0

I'm just starting with Flink CEP and I come from Esper CEP engine. As you may (or not) know, in Esper using their syntax (EPL) you can create a batch or slide window easily, grouping the events in those windows and allowing you to use this events with functions (avg, max, min, ...).

For example, with the following pattern you can create a batch windows of 5 seconds and calculate the average value of the attribute price of all the Stock events that you have received in that specified window.

select avg(price) from Stock#time_batch(5 sec)

The thing is I would like to know how to implement this on Flink CEP. I'm aware that, probably, the goal or approach in Flink CEP is different, so the way to implement this may not be as simple as in Esper CEP.

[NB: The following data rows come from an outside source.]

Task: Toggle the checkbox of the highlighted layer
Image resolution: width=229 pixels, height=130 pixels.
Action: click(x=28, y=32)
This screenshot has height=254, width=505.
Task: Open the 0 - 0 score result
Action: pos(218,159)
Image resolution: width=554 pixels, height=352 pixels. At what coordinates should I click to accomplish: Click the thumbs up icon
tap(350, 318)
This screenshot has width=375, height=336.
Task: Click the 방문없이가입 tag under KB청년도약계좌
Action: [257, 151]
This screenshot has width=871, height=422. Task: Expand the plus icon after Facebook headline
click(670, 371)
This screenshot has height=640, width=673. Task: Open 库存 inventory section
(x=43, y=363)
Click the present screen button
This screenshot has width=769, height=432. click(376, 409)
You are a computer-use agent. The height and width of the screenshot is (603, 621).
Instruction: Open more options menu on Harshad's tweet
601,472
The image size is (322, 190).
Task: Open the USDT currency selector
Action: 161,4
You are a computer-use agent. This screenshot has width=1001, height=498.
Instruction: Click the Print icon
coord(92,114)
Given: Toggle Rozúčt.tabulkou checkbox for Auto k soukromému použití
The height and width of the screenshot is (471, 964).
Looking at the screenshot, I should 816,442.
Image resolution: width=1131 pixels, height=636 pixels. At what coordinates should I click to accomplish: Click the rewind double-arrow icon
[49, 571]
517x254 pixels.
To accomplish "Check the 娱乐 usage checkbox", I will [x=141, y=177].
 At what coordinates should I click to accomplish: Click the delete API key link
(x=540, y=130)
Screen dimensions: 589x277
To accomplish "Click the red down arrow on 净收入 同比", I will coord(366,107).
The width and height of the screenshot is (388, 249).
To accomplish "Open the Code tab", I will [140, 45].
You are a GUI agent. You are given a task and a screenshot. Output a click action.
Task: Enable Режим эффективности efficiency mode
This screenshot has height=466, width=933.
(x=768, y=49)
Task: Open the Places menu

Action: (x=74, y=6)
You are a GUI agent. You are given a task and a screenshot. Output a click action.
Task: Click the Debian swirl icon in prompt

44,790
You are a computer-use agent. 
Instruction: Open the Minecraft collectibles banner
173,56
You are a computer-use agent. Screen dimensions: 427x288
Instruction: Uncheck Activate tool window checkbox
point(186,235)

I have taken a look at the docs regarding to time windows, but I'm not able to implement this windows along with Flink CEP. So, given the following code:

DataStream<Stock> stream = ...; // Consume events from Kafka

// Filtering events with negative price
Pattern<Stock, ?> pattern = Pattern.<Stock>begin("start")
            .where(
                    new SimpleCondition<Stock>() {
                        public boolean filter(Stock event) {
                            return event.getPrice() >= 0;
                        }
                    }
            );

PatternStream<Stock> patternStream = CEP.pattern(stream, pattern);

/**
  CREATE A BATCH WINDOW OF 5 SECONDS IN WHICH
  I COMPUTE OVER THE AVERAGE PRICES AND, IF IT IS
  GREATER THAN A THREESHOLD, AN ALERT IS DETECTED

  return avg(allEventsInWindow.getPrice()) > 1;
*/  

DataStream<Alert> result = patternStream.select(
            new PatternSelectFunction<Stock, Alert>() {
                @Override
                public Alert select(Map<String, List<Stock>> pattern) throws Exception {
                    return new Alert(pattern.toString());
                }
            }
    );

How can I create that window in which, from the first one received, I start to calculate the average for the following events within 5 seconds. For example:

t = 0 seconds 
Stock(price = 1); (...starting batch window...)
Stock(price = 1);
Stock(price = 1);
Stock(price = 2);
Stock(price = 2);
Stock(price = 2);
t = 5 seconds     (...end of batch window...)
Avg = 1.5 => Alert detected!

The average after 5 seconds would be 1.5, and will trigger the alert. How can I code this?

Thanks!

David Corral
  • 4,085
  • 3
  • 26
  • 34

1 Answers1

2

With Flink's CEP library this behavior is not expressible. I would rather recommend using Flink's DataStream or Table API to calculate the averages. Based on that you could again use CEP to generate other events.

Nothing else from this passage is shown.